まとめ

昨年もそうだったが、今年もガツンと頭を殴られた。 世界の進むスピードが速い。速すぎる。

特にびっくりしたのは、
 (1) hybrid GCM by NCAR, DWD, NVIDIA: もう何年も前から手を付けてる
 (2) AIモデル: 日進月歩で技術が進みすぎる

ひと昔前は、研究者は一仕事したら、しばらくは安泰だった。もう許されない。技術進展が早すぎる。常に情報にキャッチアップして戦い続けないといけない。しんどい時代になった。

この感覚は、一昔前に聞いた実験系の化学研究と同じである。マテリアルが世界共通であるように、データ・AIが世界共通になってきて、「ユニークネス」で戦うのがどんどんと難しくなってきている。

AI研究について

 巨大企業の研究はでかい。勝てる気がせん。NCAR / DWDなども大きなプロジェクトを動かしている。

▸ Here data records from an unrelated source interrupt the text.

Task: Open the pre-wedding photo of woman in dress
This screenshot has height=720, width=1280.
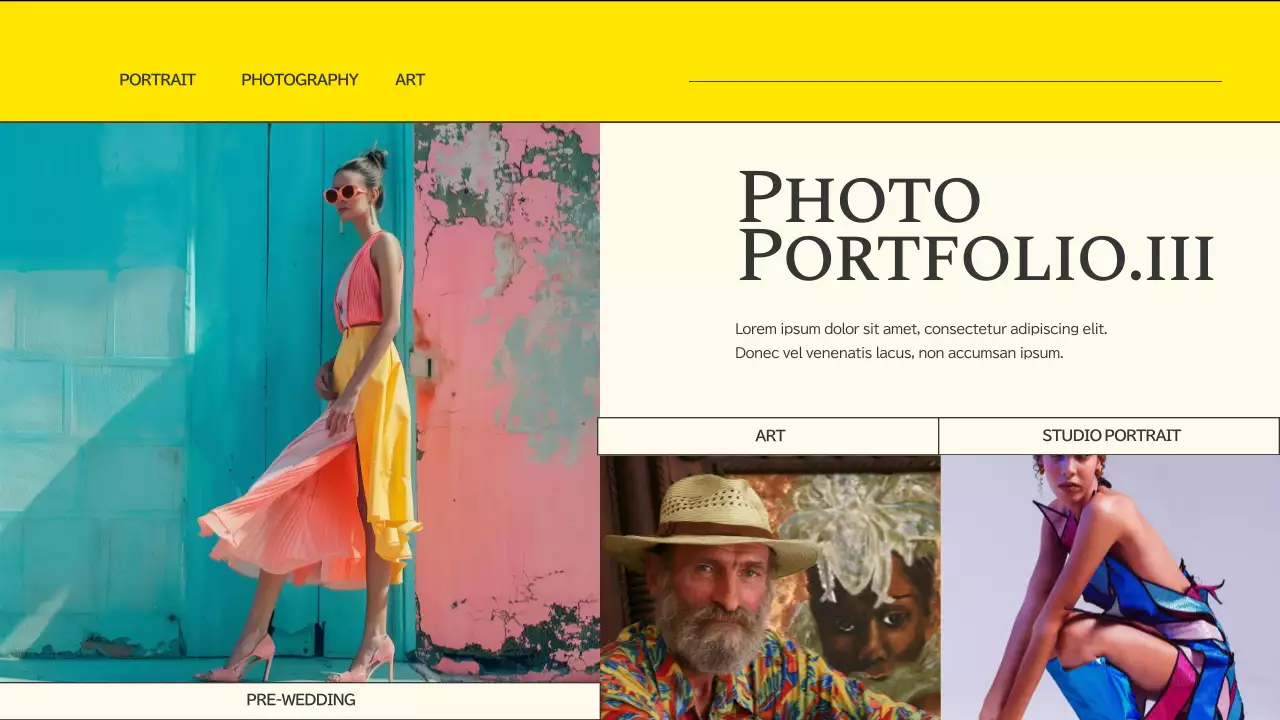Action: 300,400
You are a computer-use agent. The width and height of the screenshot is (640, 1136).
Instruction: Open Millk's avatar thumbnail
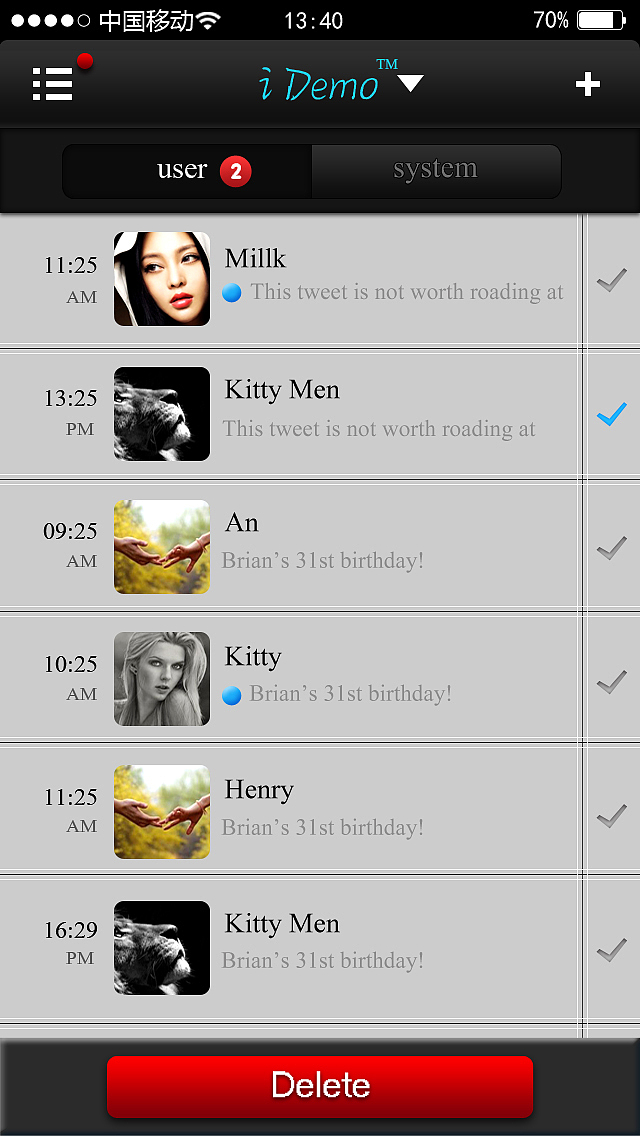[x=162, y=279]
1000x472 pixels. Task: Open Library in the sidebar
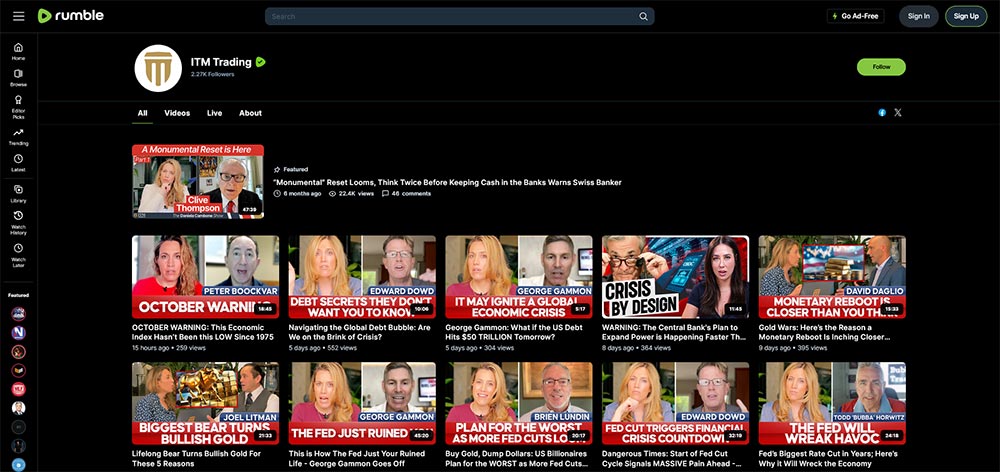[x=18, y=193]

ハイブリッドシステムは、2~3年前から手を付けていた結果が出始めている。はやい。(NCAR, NVIDIA)。(1) でっかく投資して、(2) 成果が厳しく問う。我々がムーンショットで四苦八苦しているくらいのマネジメントは、効かせているのだろう。

一方で、そのような超Bigな研究機関以外の研究は、何とかなりそうではある。技術的には、そこまで高度なことはしてない。問題をうまく設定して、その問題を解くために研究をしている。ただ、問題設定はうまい。

発表について

うまい。研究としての技術レベルがそこまで高いのか?というとそこまででもない。やってることは、ただの感度実験だったりする (SAI)。ただ、その文脈付けが抜群にうまい。やったことの価値を高く見せるのがうまいのである。あと、口頭発表はみんなうまい。

無かった話

カオスとか、潜在空間とか言う話はほとんどなかった。量子計算は限られている。

いわゆるトレンドに乗ったAI研究のキャッチアップは早く、そこを寄ってたかって叩きまくってる印象。日本の地球科学におけるAI研究は、現状周回遅れだが、追いつくのはそこまで困難ではないだろう。情報さえキャッチアップできれば、技術的な難易度はそこまで高いものではない。

小槻の反省

英語の勉強もっといる。これ、しばらく滞在するのが一番。全体的にあんまり質問しなかった。反省。

状況からの推測

特に口頭発表で聞く大学は、ほとんど聞いたことのある大学ばかりである。選択と集中は、大学でも、研究室スケールるでも米国では進んでいる印象を持った。大きなグループに投資して、そこで大きなものを作る。PIのセンスを見極めているのだろう。日本でいう基盤Cクラスの研究費ではなく、基盤A~くらいの予算を競争して取り合っているのかなと思う。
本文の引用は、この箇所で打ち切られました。